**Enunciado**
Reescreva todas as linhas abaixo trocando "Stock Lists" por "Watchlists" e mantendo todo o resto igual. Deixe as imagens de fora da resposta.

**Entradas de dados**
○ ○ ○ ○ ○ ○ ○

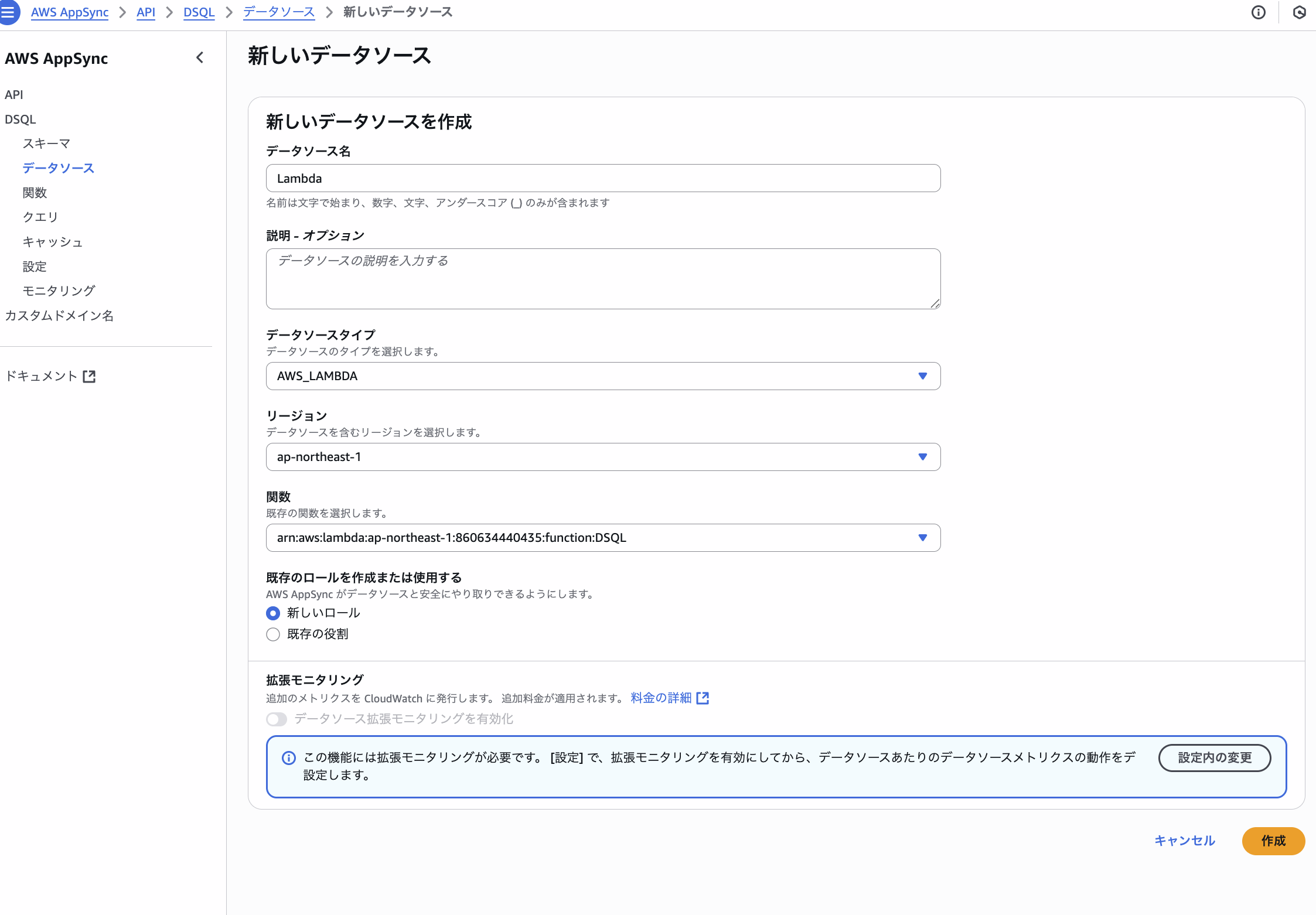Open the hamburger navigation menu icon
This screenshot has height=915, width=1316.
click(x=8, y=12)
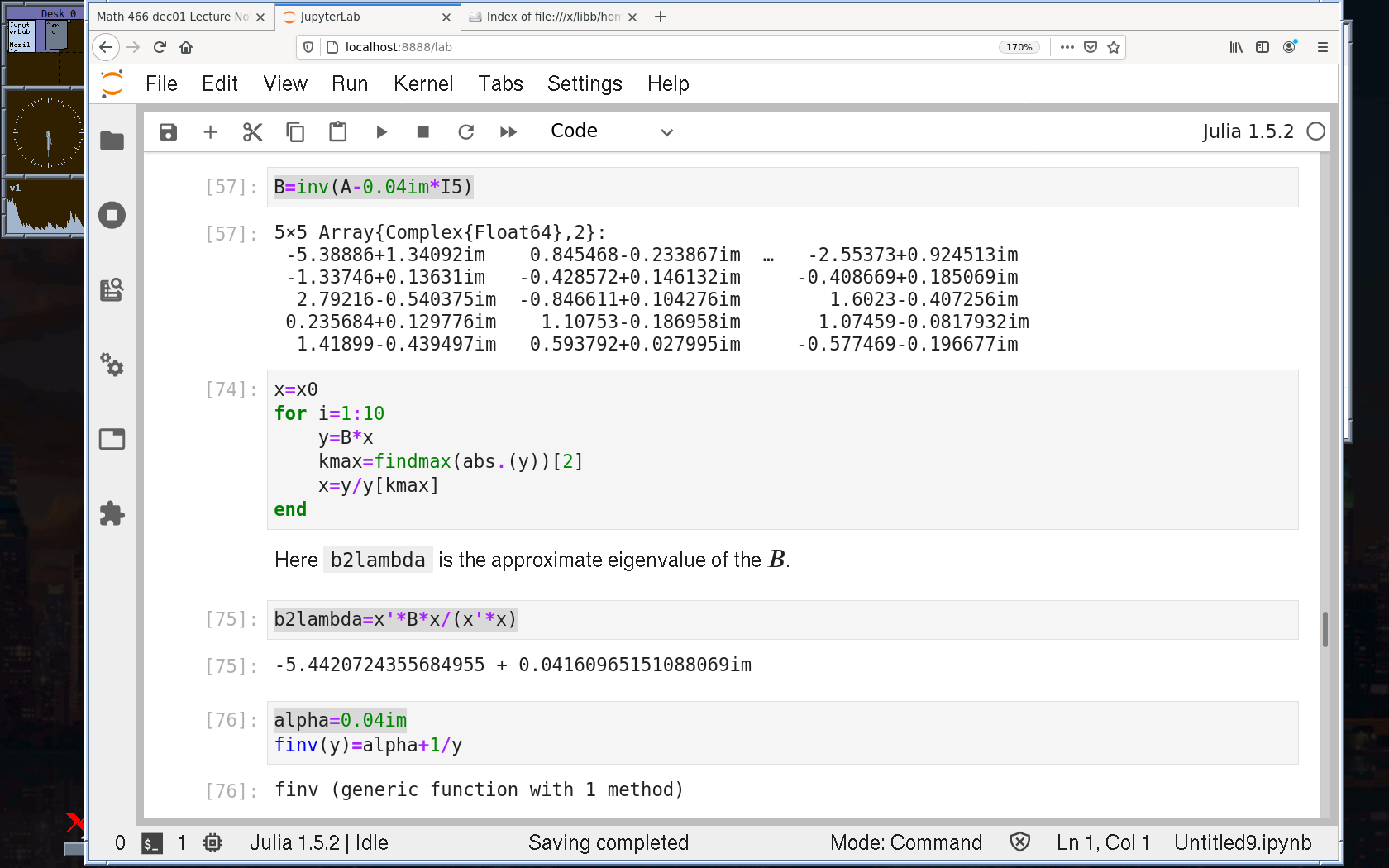
Task: Restart the kernel with the refresh icon
Action: point(466,132)
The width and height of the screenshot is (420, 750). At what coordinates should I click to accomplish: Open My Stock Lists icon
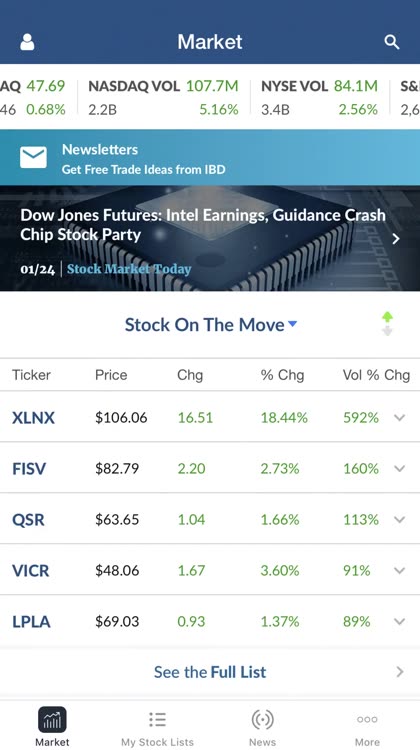(x=157, y=719)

○ ○ ○ ○ ○ ○ ○

**Resolução**
Open the hamburger navigation menu icon
This screenshot has height=915, width=1316.
click(x=8, y=12)
Task: Restart the kernel with the refresh icon
Action: point(466,132)
The width and height of the screenshot is (420, 750). At what coordinates should I click to accomplish: Open My Watchlists icon
(x=157, y=719)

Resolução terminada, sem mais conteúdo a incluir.